For more than 10,000 years, people around the world have been using ceramic (baked clay) vessels, or pottery, for storing, preparing, and consuming food and drink. Because pottery does not decay like wood and other organic materials, or corrode like metal, it is often the most common type of artifact found on archaeological sites.
In the ancient world as today, fashions in basic household furnishings such as pottery were constantly changing. Careful study has enabled archaeologists to track these changes over time, making pottery an important form of dating evidence. Sites such as Olynthos provide crucial lynchpins in this chronology.
Pottery and other types of artifacts also offer valuable glimpses into the lives of the inhabitants of Olynthos. Ceramic vessels suggest a variety of activities taking place at home. Fragments of painted wall plaster and terracotta figurines give a sense of ancient home decor. Coins, accidentally dropped by members of the household or visitors and buried within the earth floors of the houses, attest the trading relationships between Olynthos and nearby towns such as the island city of Thasos.
Kelsey Museum Artifacts
Shown here are objects from the Kelsey Museum collections that illustrate the types of pottery and other artifacts found at Olynthos. Most of the objects exhibited here were acquired by gift or purchase, and it is uncertain where they were originally found.
Drinking cups of various shapes were used during male drinking parties (symposia). The kylix was the classic Greek wine cup. This example was made in Athens, as were many comparable objects found at Olynthos. Its shiny black surface may have been meant to evoke the appearance of more valuable metal vessels.

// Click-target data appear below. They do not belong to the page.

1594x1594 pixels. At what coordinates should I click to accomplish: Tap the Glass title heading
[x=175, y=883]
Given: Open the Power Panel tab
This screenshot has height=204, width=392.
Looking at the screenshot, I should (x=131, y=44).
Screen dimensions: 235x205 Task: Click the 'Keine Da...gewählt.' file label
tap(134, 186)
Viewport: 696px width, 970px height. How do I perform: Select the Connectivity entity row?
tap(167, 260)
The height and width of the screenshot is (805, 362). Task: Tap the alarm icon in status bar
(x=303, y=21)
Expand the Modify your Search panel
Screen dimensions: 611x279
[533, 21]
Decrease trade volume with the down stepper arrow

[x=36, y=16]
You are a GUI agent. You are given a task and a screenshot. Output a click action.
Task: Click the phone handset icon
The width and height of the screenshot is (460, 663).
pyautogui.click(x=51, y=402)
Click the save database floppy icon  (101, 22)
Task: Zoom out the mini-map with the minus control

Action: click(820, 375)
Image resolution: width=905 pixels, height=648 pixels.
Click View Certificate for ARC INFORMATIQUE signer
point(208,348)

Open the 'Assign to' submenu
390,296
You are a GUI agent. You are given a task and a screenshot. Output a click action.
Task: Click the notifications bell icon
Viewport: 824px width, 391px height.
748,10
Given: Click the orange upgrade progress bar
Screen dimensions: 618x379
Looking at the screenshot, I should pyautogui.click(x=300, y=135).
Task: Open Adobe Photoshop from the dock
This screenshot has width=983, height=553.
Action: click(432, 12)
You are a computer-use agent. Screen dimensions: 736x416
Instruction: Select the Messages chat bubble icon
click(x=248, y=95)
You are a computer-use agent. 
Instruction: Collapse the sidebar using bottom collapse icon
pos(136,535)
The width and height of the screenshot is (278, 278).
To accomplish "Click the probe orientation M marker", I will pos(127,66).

Olynthos had been inhabited for centuries before it was destroyed in 348 BC. Earlier periods in its history are represented by finds from both the settlement and graves. They include objects similar to this one, whose figural decoration suggests a date in the late 6th to early 5th century BC. The image shown on the vase is a sporting one: between two decorative palmettes is a four-horse chariot, presumably taking part in a race.
In addition to drinking cups, the pottery from Olynthos includes other types of vessels. Lekythoi were used as containers for olive oil. The figural decoration and style of this vessel date it to around 430 BC. Similar examples were found at Olynthos. The image on this vase shows two Amazons (mythical female warriors), identifiable from their exotic style of dress (patterned cap, tunic and leggings) and the bow held by the standing figure to the left. The mottled red surface of the pot results from imperfect firing when it was manufactured.
The lekanis (pl. lekanides) was a type of shallow basin that often had a separate lid (note the flat ledge below the rim where the lid would have rested). A well-preserved lekanis lid was found in the ongoing excavations at Olynthos. The figural designs painted on that lid and others like it show images of women, and lekanides are therefore believed to have been used for female toiletries.